The list ranks who we think will be the most important and influential buyers in greentech. Some will buy for their operations while others will mostly have influence on their own suppliers.
2. The Tata Group
In the U.S. many people only know the Tata Group though its $2,500 Nano car. But in Asia, the sprawling conglomerate might as well be its own nation. The $60 billion group, still run by family member R.N. Tata, includes Tata Steel, Tata Chemicals, Tata Consultancy Services, Tata Motors, a cell phone company, a construction group, companies that make food ingredients, household flatware and ceramics, and even its own power company (Tata Power.). It also owns Jaguar, Eight o' Clock Coffee and a bottled water outfit.
India is notorious for a poor electricity grid, high demand, and a lack of liquid fuels it can call its own. As a result, Tata is on the forefront of energy conservation. Some of the things it is working on: powering cell phone towers with vanadium batteries or fuel cells; and installing thermal mass (i.e., ice) air conditioners from Calmac in its new Bangalore R&D facilities
Last November, the company said that all new green buildings would be green, even though the plan might add 15 percent to 20 percent to the cost. Corus, a company inside Tata Steel, has set a goal of reducing carbon dioxide by 2020. One of its big initiatives will be in exploiting the waste heat generated in its factories. Consultants, equipment providers, service companies will all be enlisted.

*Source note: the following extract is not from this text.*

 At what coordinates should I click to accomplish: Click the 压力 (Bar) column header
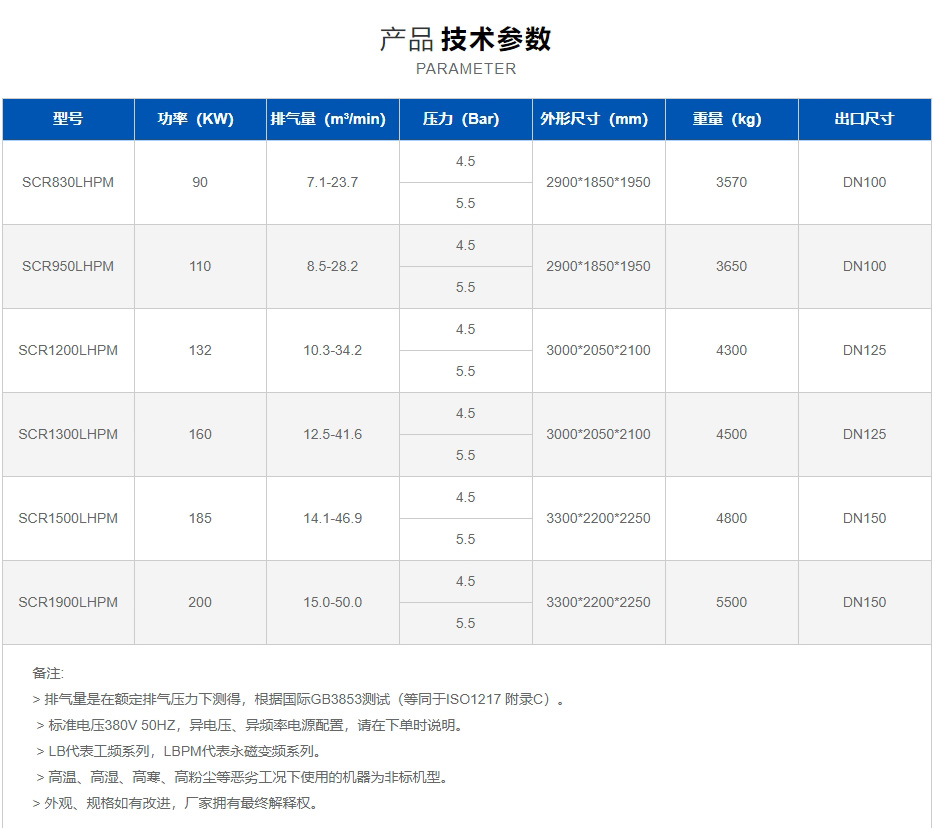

It also has an impact on the direction of R&D in India. The family founded the India Institute of Science, the grad school that's one notch above the famed India Institute of Technology, and regularly donates to Indian science.
Runner up: Samsung. Yes, the company makes TVs, but it also has heavy industry and construction divisions and the conglomerate is known for micro-managing waste. NEC, Toshiba and Hitachi are worth watching too. Like other Japanese conglomerates, the effort to reduce carbon began years ahead of the west.